**Exercise prompt**
Give back exactly the lines from the "The image size" line to the final line of the records, and only those, minus any pictures.
Start of Source data
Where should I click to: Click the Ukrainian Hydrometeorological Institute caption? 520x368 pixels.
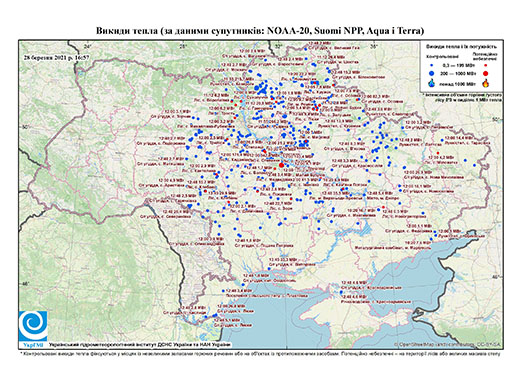(140, 345)
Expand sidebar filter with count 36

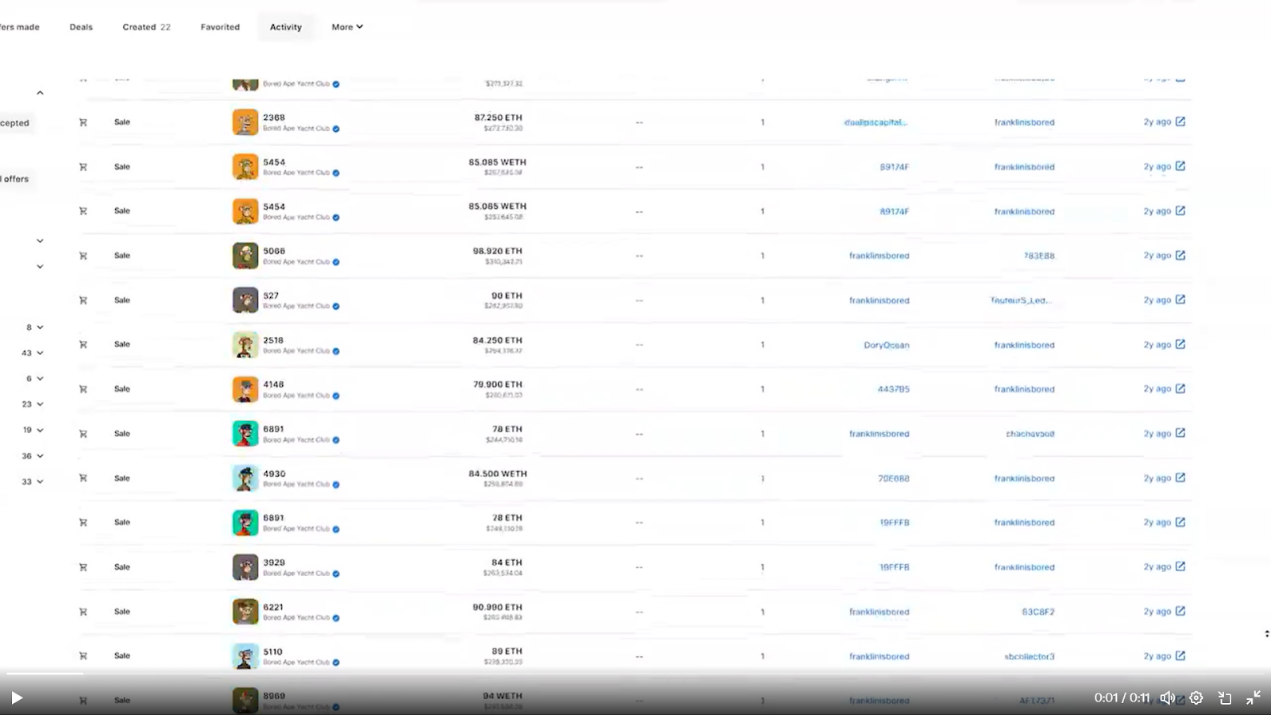pyautogui.click(x=40, y=456)
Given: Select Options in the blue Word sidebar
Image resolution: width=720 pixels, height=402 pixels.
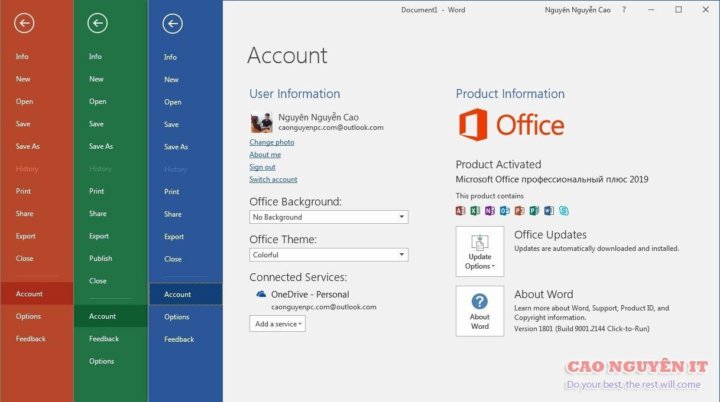Looking at the screenshot, I should pyautogui.click(x=177, y=317).
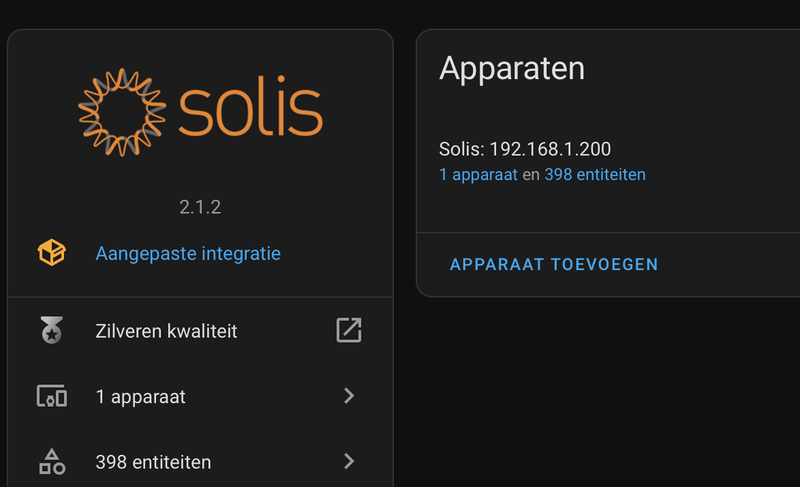Viewport: 800px width, 487px height.
Task: Expand the 1 apparaat row chevron
Action: [x=349, y=396]
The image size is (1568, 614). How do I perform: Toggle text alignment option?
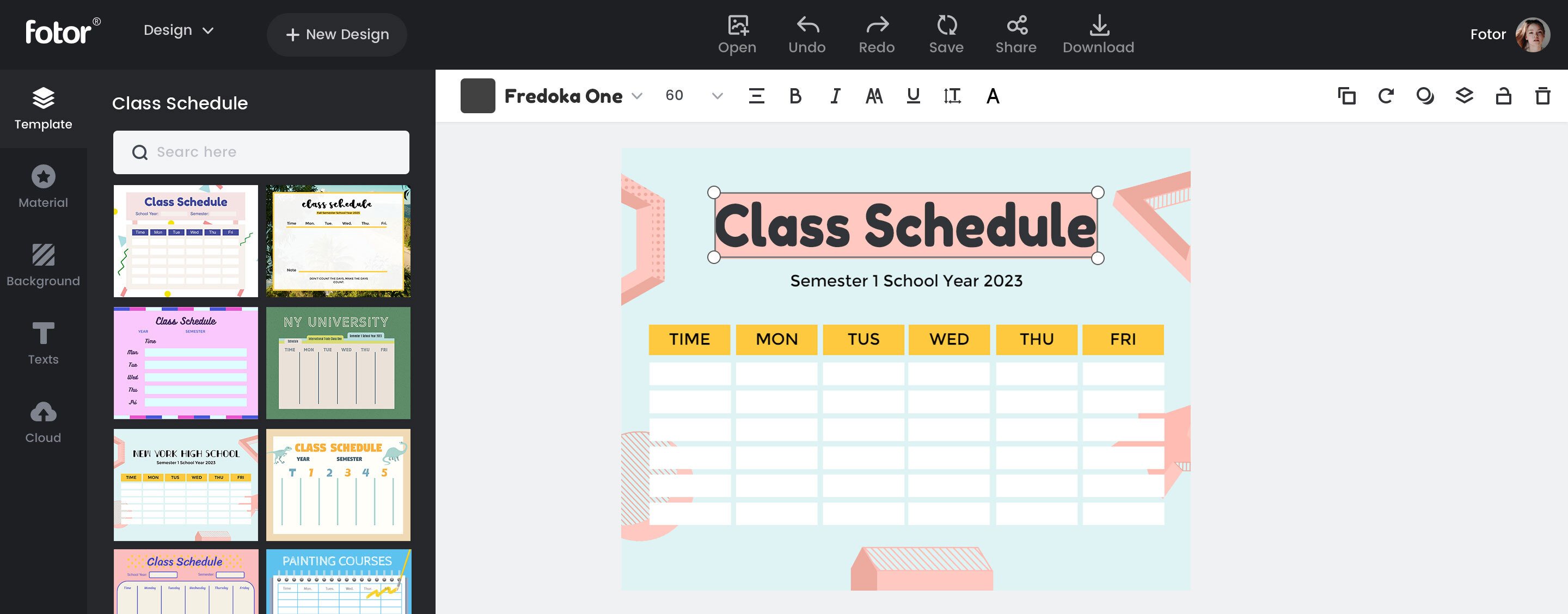tap(757, 95)
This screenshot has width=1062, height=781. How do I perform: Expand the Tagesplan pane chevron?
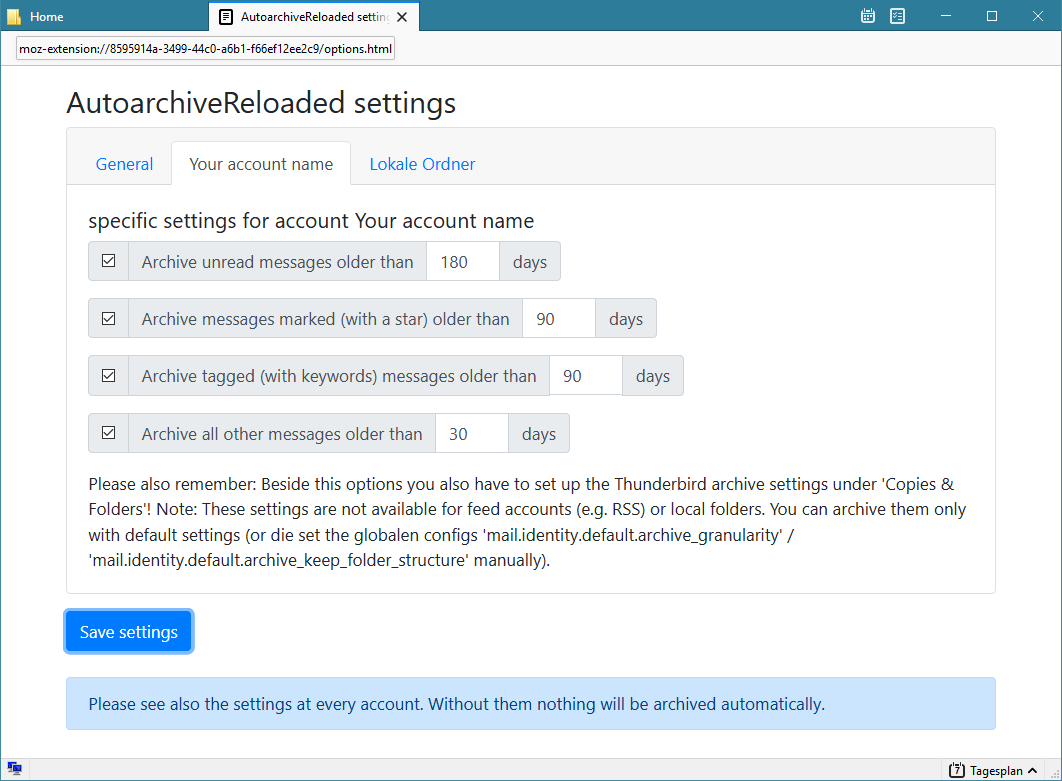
End of Source data
**Answer**
The image size is (1568, 614). How do I perform: Toggle text alignment option?
tap(757, 95)
This screenshot has width=1062, height=781. How do I perform: Expand the Tagesplan pane chevron?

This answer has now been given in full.